To provide an evidence-based ...description and video-based illustration of currently available dissection techniques for robotic prostatectomy.
A literature search was performed to retrieve articles describing different surgical approaches and techniques for robot-assisted radical prostatectomy (RARP) and to analyze data supporting their use. Video material was provided by experts in the field to illustrate these approaches and techniques.
Multiple surgical approaches are available: extraperitoneal, transvesical, transperitoneal posterior, transperitoneal anterior, Retzius sparing, and transperineal. Surgical techniques for prostatic dissection sensu strictu are the following: omission of the endopelvic fascia dissection, bladder neck preservation, incremental nerve sparing by means of an antegrade or retrograde approach, and preservation of the puboprostatic ligaments and dorsal venous complex. Recently, techniques for total or partial prostatectomy have been described.

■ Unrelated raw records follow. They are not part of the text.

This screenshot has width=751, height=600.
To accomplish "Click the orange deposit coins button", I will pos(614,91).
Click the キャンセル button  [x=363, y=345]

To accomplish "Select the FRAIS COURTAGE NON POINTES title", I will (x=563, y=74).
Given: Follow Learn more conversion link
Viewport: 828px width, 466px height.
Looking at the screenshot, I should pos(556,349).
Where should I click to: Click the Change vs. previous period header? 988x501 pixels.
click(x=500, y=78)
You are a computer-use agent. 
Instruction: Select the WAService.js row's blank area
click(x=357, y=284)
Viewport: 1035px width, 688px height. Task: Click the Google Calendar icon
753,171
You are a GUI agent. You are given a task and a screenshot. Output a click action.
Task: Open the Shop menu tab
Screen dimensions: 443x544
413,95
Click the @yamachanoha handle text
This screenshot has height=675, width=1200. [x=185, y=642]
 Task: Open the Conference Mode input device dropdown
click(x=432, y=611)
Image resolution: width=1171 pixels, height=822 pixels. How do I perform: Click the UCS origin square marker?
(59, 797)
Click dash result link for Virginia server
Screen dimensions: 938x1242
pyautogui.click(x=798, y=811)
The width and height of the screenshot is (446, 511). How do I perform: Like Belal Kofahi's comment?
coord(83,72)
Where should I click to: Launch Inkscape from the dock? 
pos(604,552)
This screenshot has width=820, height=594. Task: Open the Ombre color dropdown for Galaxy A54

Different surgical approaches and techniques for robotic prostatectomy have been analyzed.
Two randomized controlled trials evaluating the extraperitoneal versus the transperitoneal approach have demonstrated similar results. Level I evidence on the Retzius-sparing approach demonstrated earlier return to continence than the traditional anterior approach. The question whether Retzius-sparing RARP is associated with a higher rate of positive surgical margins is still open due to the intrinsic bias in terms of surgical expertise in the available comparative studies. This technique also offers an advantage in patients who have received kidney transplantation. Retrospective evidence suggests that the more the anatomical dissection (eg., more periprostatic tissue is preserved), the better the functional outcome in terms of continence. Yet, two randomized controlled trials evaluating the different techniques of dissection have so far been produced. Partial prostatectomies should not be offered outside clinical trials.
Several techniques and approaches are available for prostate dissection during RARP. While the Retzius-sparing approach seems to provide earlier return to continence than the traditional anterior transperitoneal approach, no technique has been proved to be superior to other(s) in terms of long-term outcomes in randomized studies.
We have summarized available approaches for the surgical treatment of prostate cancer. Specifically, we described the different techniques that can be adopted for the surgical removal of the prostate using robotic technology.